第8話 ギフテッド
「ふむ」
そんな事を言いながら考え込む梨子。
俺はその姿を見ながら、何か食うか、と言うと。
焼肉、と言い出した梨子。
お前はアホなのか、と突っ込んだ。
「第一まずお前にそんなもの出したら無限大で無くなる。食費も足りない」
「ふむ。けち」
「ケチって言うな!?」
「まあ冗談は置いて。.....太陽は浮気したの」
「そうだな。それで今の状況に至っている」
「.....では私が仲介役を担おう」
「冗談だろ。お前に任せたら全て食い尽くされる」
そんなツッコミを入れながら梨子を見る。
梨子は、ふむ、とばかり言いながら。
焼けたクッキーをバリバリ食べる。
月が一生懸命に注ぎ込んでいる状況だ。
何枚食うんだコイツは。
「コラ。食い過ぎだぞ」
「私は幾ら食っても太らない体質。だから大丈夫」
「そっちは心配してない。食費の問題だ」
「私の心配もしておくれ」
「無いっての」
そんな感じで言い合いながら居ると月が、まあまあ。伸晃さん。良いじゃないですか、と笑顔になる。
俺はその顔を見ながら、甘いぞお前、とツッコミを入れる。
すると月は、私は構わないです。だって食べてくれますから、と言葉を発しながらクッキーを鼻歌混じりで焼いていく。

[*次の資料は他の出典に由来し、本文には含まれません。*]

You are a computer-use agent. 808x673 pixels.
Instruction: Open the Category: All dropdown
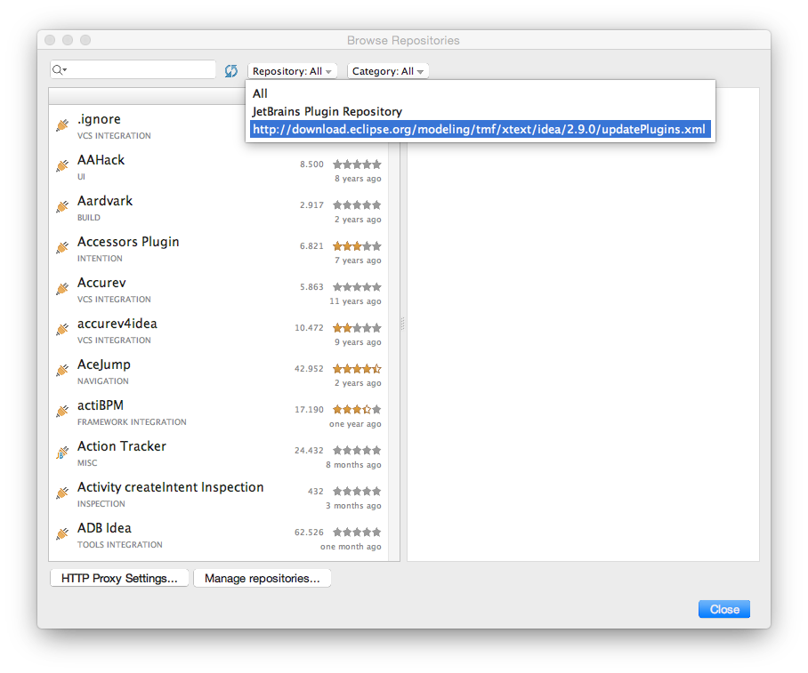click(388, 70)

「.....お前な。月が大変な事になっているからな」
「月さんどうも」
「軽いわ!!!!!」
「ではどうすれば良いの。ノブ」
「重々噛み締めろ。全く」
話の論点がズレているからな。
俺は考えながら居ると。
50枚ぐらいクッキーを食べてからゲフッと言いつつ。
太陽にはどう接しているの、と言ってくる。
反省するまでは一人きりだな、と答えた。
「反省.....」
「そういうこった。だから今は家出中なんだ。月はな」
「そういう事。成程。じゃあ今はフリーって事」
「まあそうだな」
「じゃあ私の事好き?」
「だからお前はマスコットキャラと言ったろ。好きもクソもない」
「ノブ。ワタシハアナタガスキダヨ?」
「カタカナになっている気がする.....」
貴方はモテないよ、と口元にクッキーの破片をくっ付けながら話す梨子。
俺は額に手を添えながら。
ペシッと梨子の額を叩いた。
それから、あう、と言う梨子に向いてから。
金蔓で好きって事だろ、と苦笑する。
「まあそうとも言うし」
「あのな.....」
「梨子さん。金蔓って言わないで下さい。私の大切な人です」
「ふむ。.....月ちゃんはノブの事が好きなの」
「宇宙で一番好きです」
「.....ふむ。モテる嫁さんだ。.....クッキーが美味い」
「お前もう帰れ。何をしに来たんだ.....」
ふむ。正確に言えば。
何かノブが悩みを抱えている様だったから。
だからちょっと訪問した、と言ってくる。
いや.....カンが良すぎる。
女子ってのはみんなこんな感じなのか。
「まあそれは冗談」
「いや。オイ。冗談かよ」
「私が来たのには理由がある。ノブ。.....婚約して私のものにならない」
月が、え、と固まる。
俺はその言葉に肩を竦めながら返事をした。
冗談めいた顔で、断る、と言いながら。
そして梨子を見つめる。
「全くな。婚約は真剣に考えろ。落ちぶれた俺と婚約しても何も良い事はな.....」
「.....貴方には実力があるって話は忘れた」
「.....中学時代の話はやめろ」
俺は少しだけ複雑な顔をする。
すると梨子は溜息を吐いてから、そうだね、と返事をする。
中学時代っていうのは生徒会の会長だった時代ですね、と月が聞いてくる。
まさにその通り。
俺は生徒会を率いていた会長であり。
成績優秀で全国の模試で1位。
全ての成績で楽に通っていた様な人間だった。
そして小学校時代は.....クラス委員長で成績上位者。
だが。
「.....それが凡人と言い放つ理由は」
「色々訳ありだな。その事を話す気はない」
「貴方は相応しいと私がお父様に提言したんだけど」
「余計な真似をしたな。お前」
「優秀さがあれば何でも勝てるから」
そう言いながら俺を見てくる梨子。
俺は盛大に溜息を吐いてから立ち上がる。
それから、もう帰れ、と言う。
そして梨子を見る。
「分かった。帰る。.....月ちゃん。馳走になった」
「はい」
「.....」
俺は玄関まで梨子を見送り。
それからそのまま帰宅させた。
そして月が俺を見てくる。
俺はその事にメガネを拭く。
そうしてから自分を思い出す。
ギフテッドの.....IQが170あるとされる俺を。